The enzyme UGT1A1 is part of the group of uridine diphosphate-glucuronosyltransferases (UGTs) and is involved in the conversion of fat-soluble substances, such as bilirubin, hormones and drugs, into water-soluble substances that can be excreted from the body. The toxic waste product bilirubin is converted in the liver only by the enzyme UGT1A1.
Drugs that can be metabolised by the enzyme UGT1A1 include:
- Cytostatics, such as irinotecan and etoposide
- Other drugs, such as atazanavir (antiretroviral) and raloxifene (oestrogen receptor modulator)
Genetic predisposition
The activity of the enzyme UGT1A1 varies from one individual to another. As a result, the efficacy of a drug can differ from person to person, as can the potential side effects. This variation can be partly explained by genetic variations in the UGT1A1 gene.

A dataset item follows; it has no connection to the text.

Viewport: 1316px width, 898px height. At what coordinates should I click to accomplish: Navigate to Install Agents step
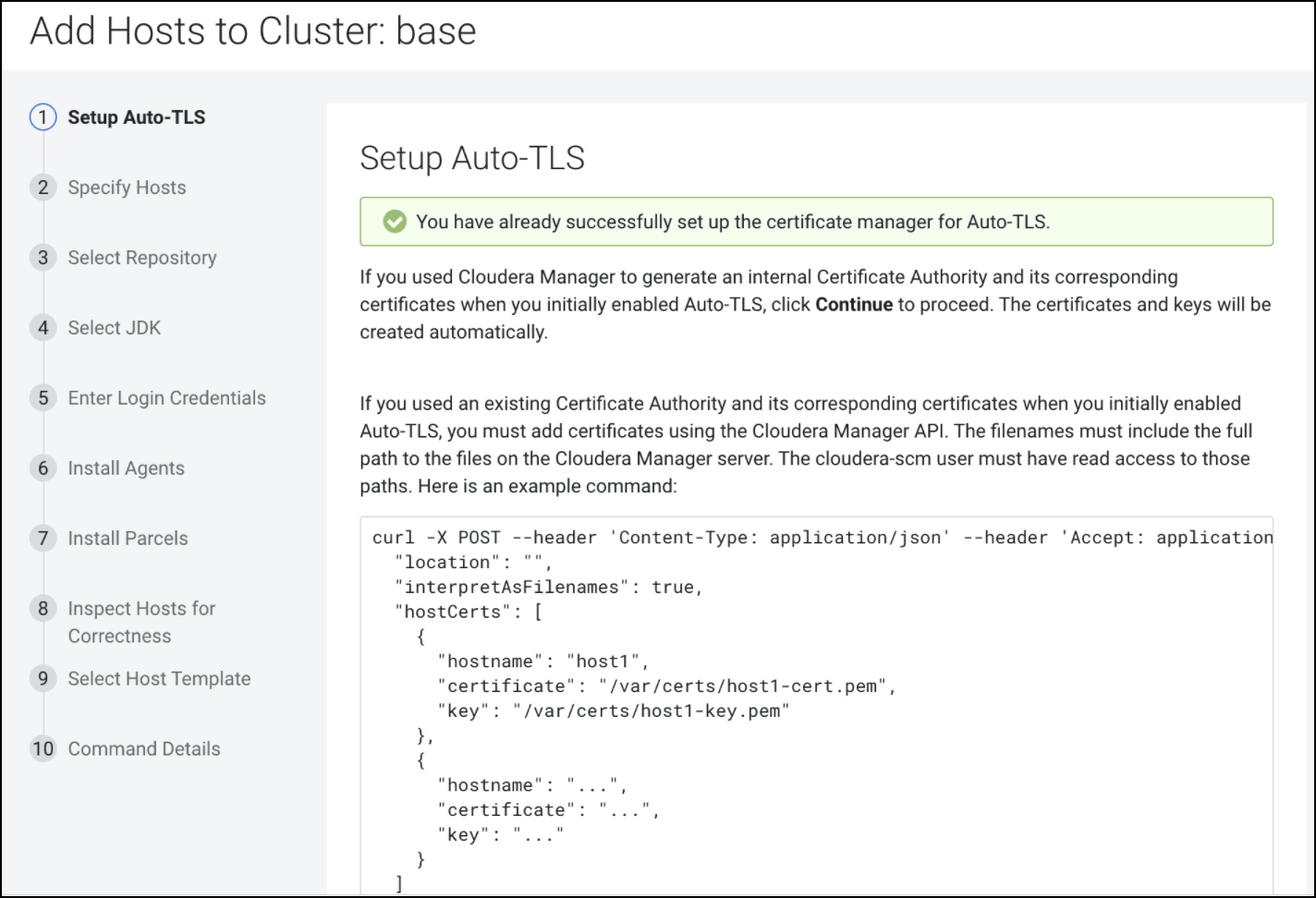(126, 468)
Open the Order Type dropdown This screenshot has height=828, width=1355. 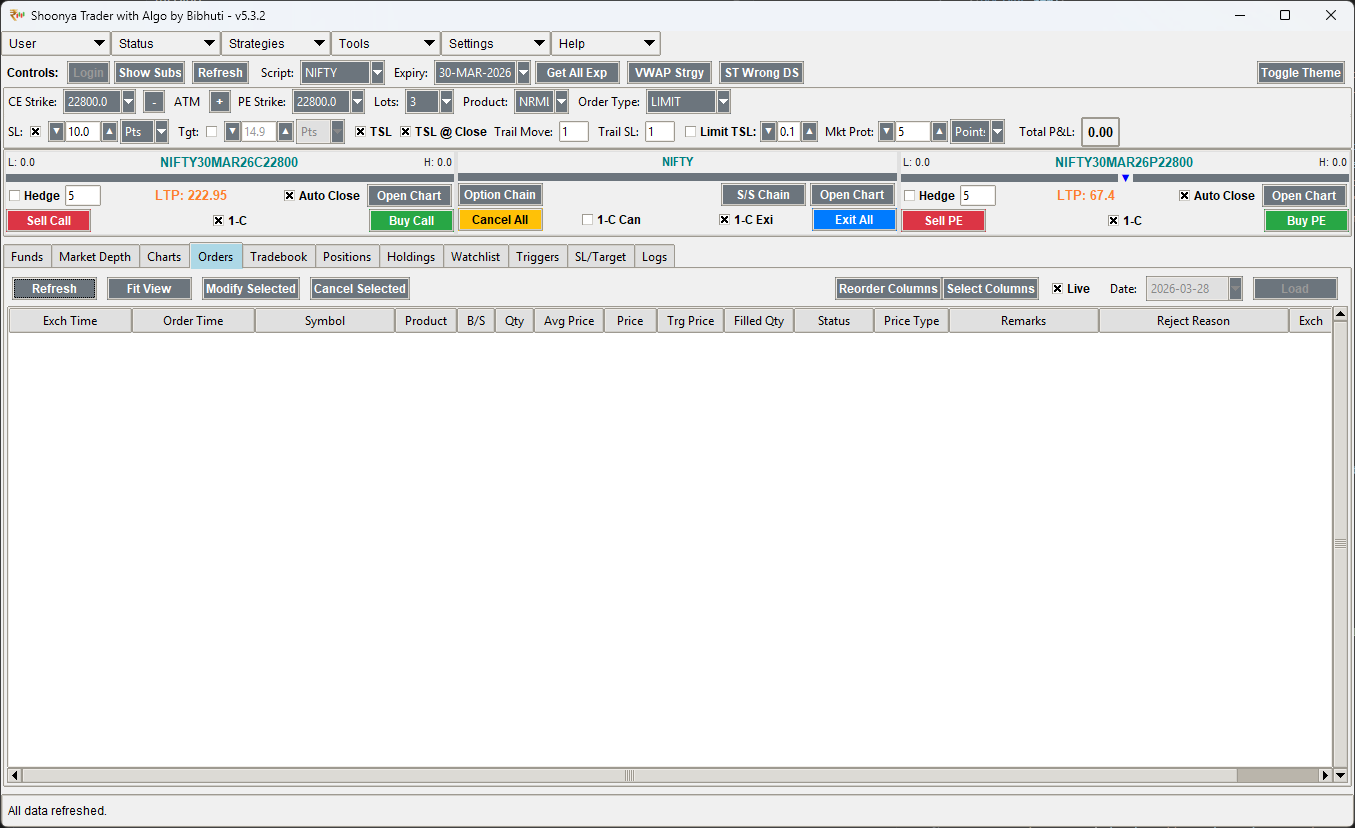click(721, 101)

When a genotype is determined these variations in the UGT1A1 gene are indicated by two so-called alleles. Each allele has a name consisting of an asterisk and a number. An example of a possible UGT1A1 genotype is UGT1A1*1*28.
At iGene we determine the following variants (alleles) of the UGT1A1 gene:
UGT1A1*6, UGT1A1*27, UGT1A1*28 (via UGT1A1*80) and other (classified as UGT1A1*1).